• **Your instructions**
Pictures aside, copy exactly each line from the one that holds "This screenshot has height=124, width=157." through the last line of the records below.

[Data records]
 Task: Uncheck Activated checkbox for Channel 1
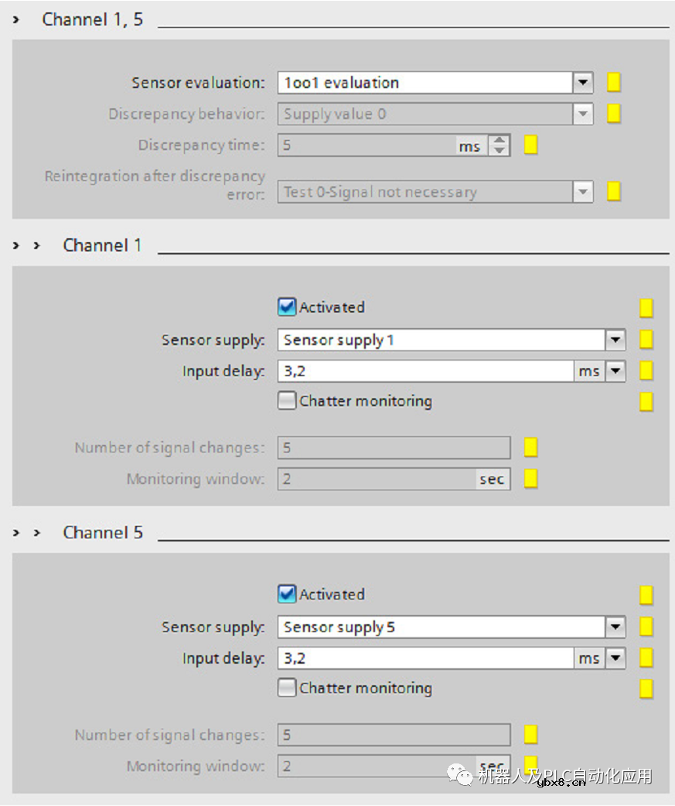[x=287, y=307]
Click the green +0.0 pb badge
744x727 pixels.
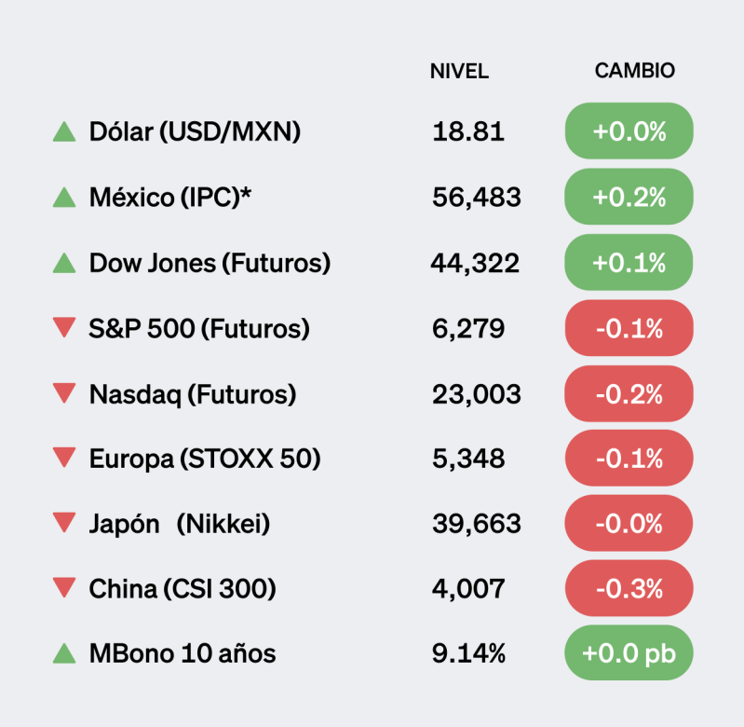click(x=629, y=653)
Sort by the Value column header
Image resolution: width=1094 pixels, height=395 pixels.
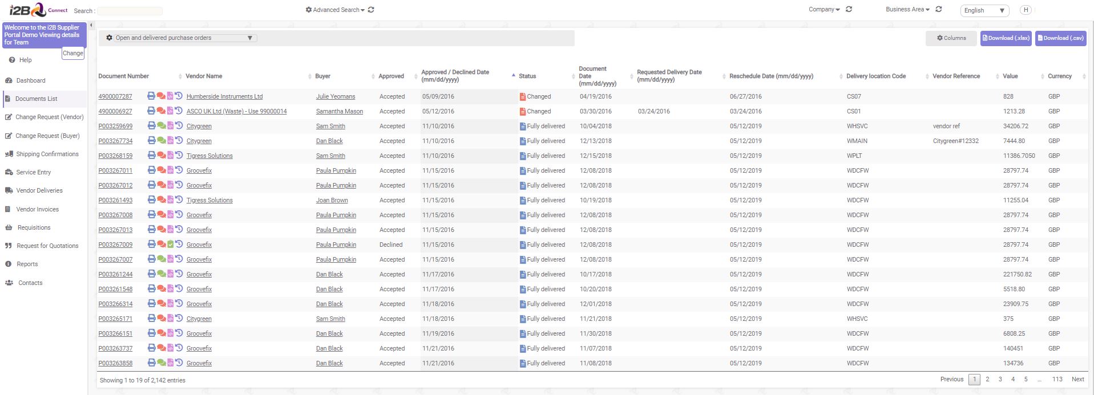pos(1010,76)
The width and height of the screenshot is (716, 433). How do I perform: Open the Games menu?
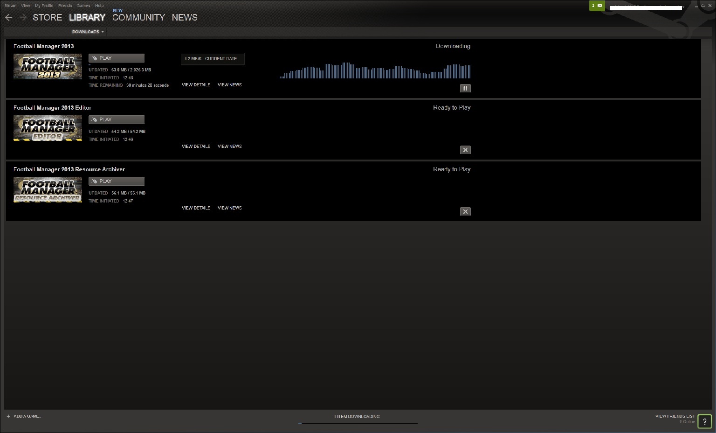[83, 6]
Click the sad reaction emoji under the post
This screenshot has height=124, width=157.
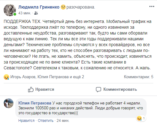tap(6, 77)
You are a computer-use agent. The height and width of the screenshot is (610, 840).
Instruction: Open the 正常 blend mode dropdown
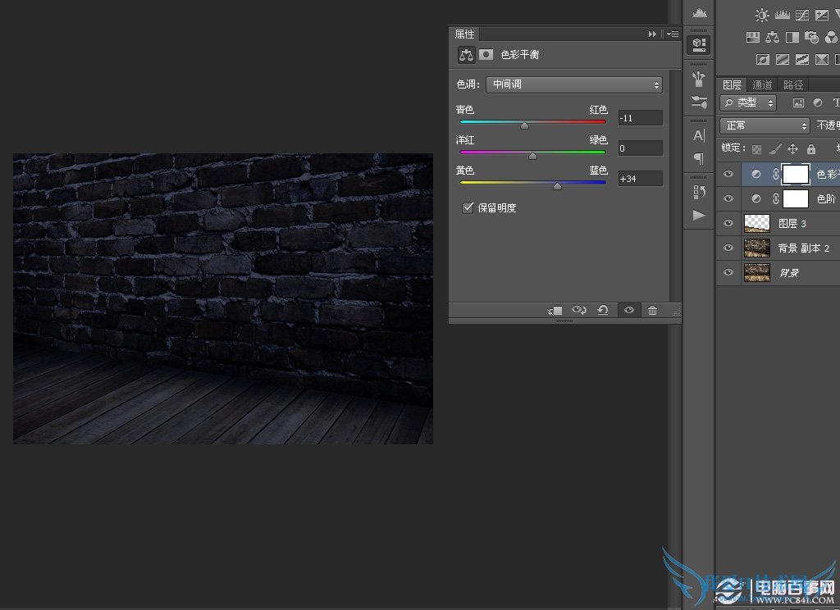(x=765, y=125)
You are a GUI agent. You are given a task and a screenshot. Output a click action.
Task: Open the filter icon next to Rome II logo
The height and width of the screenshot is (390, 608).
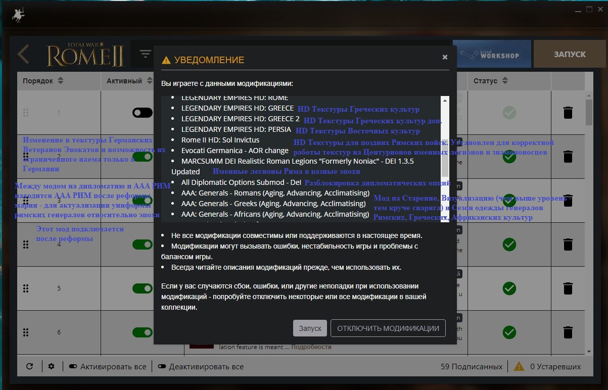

• **Task result**
This screenshot has height=124, width=157.
tap(6, 77)
You are a computer-use agent. The height and width of the screenshot is (610, 840).
Instruction: Open the 正常 blend mode dropdown
(x=765, y=125)
You are a GUI agent. You are given a task and a screenshot. Output a click action.
Task: Open the filter icon next to Rome II logo
The height and width of the screenshot is (390, 608).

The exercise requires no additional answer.